A Closer Look
Combining Targeted Cancer Therapies: Much Promise, Many Hurdles
A major advance in the treatment of cancer over the past decade has been the introduction of drugs such as imatinib (Gleevec) that target specific abnormalities in cancer cells. But when these drugs are given as single agents, cancer cells often find ways to overcome their anticancer effects. If cancer-promoting signals from one signaling pathway are blocked, for example, tumors activate another.
Evidence from laboratory studies suggests, however, that using combinations of targeted agents to block multiple pathways simultaneously may prevent or slow the development of drug resistance. In some cases, combinations of two investigational targeted agents have had synergistic antitumor effects, even if one or both drugs showed little or no anticancer activity alone.
However, major obstacles can prevent researchers from testing combinations of investigational targeted agents in clinical trials. The drug development system in the United States is designed to test single agents; first in trials to assess safety, and then in larger studies to evaluate effectiveness. Only after an agent has been approved by the Food and Drug Administration (FDA) can it be tested in combination with a different investigational agent.
Another set of barriers can occur when researchers want to test two investigational agents that belong to different pharmaceutical companies. A situation like that "raises business, legal, liability, and intellectual property issues so thorny no one wants to touch them," said Dr. Michael Caligiuri, director of the NCI-designated Comprehensive Cancer Center at Ohio State University.
Earlier this month, Dr. Caligiuri hosted the Cancer Drug Development Roundtable that brought together representatives of NCI, the FDA, the pharmaceutical industry, and other cancer organizations to develop recommendations for overcoming obstacles to the co-development of two or more promising investigational anticancer agents. The group's recommendations will be announced later this year.
One concern about the co-development of investigational drugs is that the process will provide less information about the safety and effectiveness of these agents than if each were developed and tested individually, according to Dr. Janet Woodcock, director of the FDA's Center for Drug Evaluation and Research.

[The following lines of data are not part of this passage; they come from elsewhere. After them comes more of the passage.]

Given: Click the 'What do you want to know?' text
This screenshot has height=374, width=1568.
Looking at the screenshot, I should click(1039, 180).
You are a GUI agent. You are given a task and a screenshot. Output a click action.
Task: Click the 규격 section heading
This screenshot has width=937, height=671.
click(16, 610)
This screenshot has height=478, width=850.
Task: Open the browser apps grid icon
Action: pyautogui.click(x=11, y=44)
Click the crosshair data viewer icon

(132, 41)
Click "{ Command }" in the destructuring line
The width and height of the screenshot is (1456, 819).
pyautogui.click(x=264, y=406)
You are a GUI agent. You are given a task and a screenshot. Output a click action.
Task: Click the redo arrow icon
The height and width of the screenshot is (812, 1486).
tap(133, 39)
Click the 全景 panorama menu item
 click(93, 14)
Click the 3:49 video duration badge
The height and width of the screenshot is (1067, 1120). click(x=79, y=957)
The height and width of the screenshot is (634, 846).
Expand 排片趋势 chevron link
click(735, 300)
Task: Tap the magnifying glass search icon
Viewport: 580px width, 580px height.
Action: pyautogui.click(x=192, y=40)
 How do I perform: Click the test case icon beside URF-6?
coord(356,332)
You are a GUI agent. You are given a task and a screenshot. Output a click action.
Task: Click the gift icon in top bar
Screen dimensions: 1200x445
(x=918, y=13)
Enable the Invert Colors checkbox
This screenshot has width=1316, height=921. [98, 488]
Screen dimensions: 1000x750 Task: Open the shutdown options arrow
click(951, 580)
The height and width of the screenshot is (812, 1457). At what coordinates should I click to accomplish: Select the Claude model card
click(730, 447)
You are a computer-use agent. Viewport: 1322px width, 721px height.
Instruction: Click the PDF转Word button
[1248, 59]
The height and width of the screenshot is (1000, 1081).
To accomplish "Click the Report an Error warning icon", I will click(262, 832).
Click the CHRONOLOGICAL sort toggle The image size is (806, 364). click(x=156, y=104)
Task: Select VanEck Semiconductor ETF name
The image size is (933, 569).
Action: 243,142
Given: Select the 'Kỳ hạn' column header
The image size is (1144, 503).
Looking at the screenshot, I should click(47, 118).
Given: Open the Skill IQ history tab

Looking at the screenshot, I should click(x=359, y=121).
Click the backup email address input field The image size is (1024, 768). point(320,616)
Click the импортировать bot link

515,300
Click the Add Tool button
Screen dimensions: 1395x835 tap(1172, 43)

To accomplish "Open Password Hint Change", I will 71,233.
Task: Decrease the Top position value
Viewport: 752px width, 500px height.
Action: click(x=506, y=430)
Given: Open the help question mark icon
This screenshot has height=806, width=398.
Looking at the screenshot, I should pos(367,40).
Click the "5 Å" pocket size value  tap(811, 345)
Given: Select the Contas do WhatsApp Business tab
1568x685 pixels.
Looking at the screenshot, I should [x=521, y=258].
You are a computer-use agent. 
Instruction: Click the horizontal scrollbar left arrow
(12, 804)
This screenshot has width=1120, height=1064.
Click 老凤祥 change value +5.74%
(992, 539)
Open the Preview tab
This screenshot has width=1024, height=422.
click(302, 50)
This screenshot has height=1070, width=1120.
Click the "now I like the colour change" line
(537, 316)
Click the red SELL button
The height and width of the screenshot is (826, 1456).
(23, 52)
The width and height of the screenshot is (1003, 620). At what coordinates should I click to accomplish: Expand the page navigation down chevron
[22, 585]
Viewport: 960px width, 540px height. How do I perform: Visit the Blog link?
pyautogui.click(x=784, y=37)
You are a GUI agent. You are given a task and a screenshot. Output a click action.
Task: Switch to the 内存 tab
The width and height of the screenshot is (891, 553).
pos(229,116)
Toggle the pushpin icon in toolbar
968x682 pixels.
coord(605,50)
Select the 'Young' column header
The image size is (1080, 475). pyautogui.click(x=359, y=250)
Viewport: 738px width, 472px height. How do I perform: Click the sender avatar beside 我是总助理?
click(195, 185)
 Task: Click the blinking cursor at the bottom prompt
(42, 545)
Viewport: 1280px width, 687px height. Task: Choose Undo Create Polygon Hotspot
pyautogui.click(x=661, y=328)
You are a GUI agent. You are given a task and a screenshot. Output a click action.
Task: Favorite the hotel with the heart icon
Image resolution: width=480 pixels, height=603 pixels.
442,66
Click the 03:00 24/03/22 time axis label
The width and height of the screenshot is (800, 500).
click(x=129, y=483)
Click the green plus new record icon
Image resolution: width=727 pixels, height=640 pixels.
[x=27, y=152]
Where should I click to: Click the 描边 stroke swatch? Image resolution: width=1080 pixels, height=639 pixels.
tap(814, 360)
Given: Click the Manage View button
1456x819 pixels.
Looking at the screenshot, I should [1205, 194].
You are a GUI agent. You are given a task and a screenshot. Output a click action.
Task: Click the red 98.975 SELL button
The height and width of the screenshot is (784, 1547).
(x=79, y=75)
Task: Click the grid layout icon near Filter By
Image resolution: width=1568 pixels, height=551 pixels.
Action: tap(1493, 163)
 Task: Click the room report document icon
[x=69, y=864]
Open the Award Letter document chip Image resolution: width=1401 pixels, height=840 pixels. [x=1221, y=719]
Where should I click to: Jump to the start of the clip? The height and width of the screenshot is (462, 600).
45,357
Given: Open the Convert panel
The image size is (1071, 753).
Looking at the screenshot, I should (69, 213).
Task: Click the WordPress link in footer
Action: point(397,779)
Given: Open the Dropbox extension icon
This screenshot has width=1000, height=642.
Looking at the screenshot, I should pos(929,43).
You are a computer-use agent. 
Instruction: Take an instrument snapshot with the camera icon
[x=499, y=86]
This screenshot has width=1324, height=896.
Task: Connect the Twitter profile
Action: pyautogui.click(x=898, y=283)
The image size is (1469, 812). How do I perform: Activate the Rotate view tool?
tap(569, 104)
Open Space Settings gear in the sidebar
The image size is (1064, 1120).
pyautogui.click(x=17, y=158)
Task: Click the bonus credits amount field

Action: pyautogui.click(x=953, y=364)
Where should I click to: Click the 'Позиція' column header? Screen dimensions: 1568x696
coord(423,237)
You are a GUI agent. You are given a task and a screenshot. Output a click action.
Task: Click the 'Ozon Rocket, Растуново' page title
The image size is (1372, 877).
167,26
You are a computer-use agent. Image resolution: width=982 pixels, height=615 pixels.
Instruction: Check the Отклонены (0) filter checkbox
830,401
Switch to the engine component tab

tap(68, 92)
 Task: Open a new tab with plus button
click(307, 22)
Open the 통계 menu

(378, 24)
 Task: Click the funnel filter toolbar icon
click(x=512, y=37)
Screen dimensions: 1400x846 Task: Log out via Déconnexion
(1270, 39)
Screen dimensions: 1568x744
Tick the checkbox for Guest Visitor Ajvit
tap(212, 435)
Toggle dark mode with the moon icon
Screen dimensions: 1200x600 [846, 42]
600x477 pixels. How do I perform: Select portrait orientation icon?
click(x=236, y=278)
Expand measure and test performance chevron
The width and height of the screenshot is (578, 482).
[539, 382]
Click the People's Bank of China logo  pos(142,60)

However, she continued, the benefit of getting more effective drug combinations for patients may outweigh this concern. For this reason, a draft guidance published by the FDA in December 2010 proposes allowing clinical trials of two or more investigational agents for use in combination only when:
- A compelling biological rationale exists for use of the combination—for example, the agents block different targets in the same molecular pathway, block multiple pathways, or block the target in ways that decrease resistance or permit lower doses to be used, thus minimizing toxicity;
- Preclinical or preliminary clinical studies suggest that the combination provides greater than additive activity or a more durable response compared with using the agents alone; and
- A compelling reason argues against development of the agents individually—for example, single-agent therapy would lead to resistance or one or both agents would likely be ineffective on its own.
Adaptive Trial Design
The sheer numbers of new targeted agents that could be used in combination challenge the capacity of the current system for developing drugs, explained several speakers at the multi-agency roundtable. Dr. Eric Rubin, vice president for oncology clinical research at Merck Research Laboratories, estimated that testing every possible combination of 10 new drugs in sequential clinical trials would take about 90 years.
—Dr. Janet Woodcock
"We can't keep doing one-off trials of single agents that take years to complete," said Dr. Woodcock. "With multiple targets, multiple cancers, and multiple active pathways within tumors, we really need to think about how to design trials efficiently."
Dr. Rubin cited two recent trials as models of the type of "adaptive" trial design needed to address these complexities. In the BATTLE trial, tumor samples from patients with non-small cell lung cancer were tested for specific biomarkers; based on that analysis, the patients were enrolled into one of the trial's four treatment arms, each of which tested a different targeted therapy.
Another trial, called I-SPY2, is using biomarkers to identify women with early-stage breast cancer who might benefit from new investigational drugs that are given along with standard chemotherapy prior to surgery. Participants in that trial have a high risk of recurrence as determined by factors such as estrogen receptor and HER2 status.
A template developed by NCI's Cancer Therapy Evaluation Program (CTEP) may serve as a model for resolving the intellectual property concerns that often hinder co-development of investigational targeted agents owned by different pharmaceutical companies, said Dr. James H. Doroshow, director of NCI's Division of Cancer Treatment and Diagnosis (DCTD), which oversees CTEP.
Under the CTEP model agreement, all collaborators receive fully paid, nonexclusive, royalty-free licenses to any intellectual property that emerges from combination drug studies. NCI currently holds such collaborative development agreements with more than 80 industry partners for more than 100 investigational agents. CTEP has recently proposed extending such agreements to biomarker studies.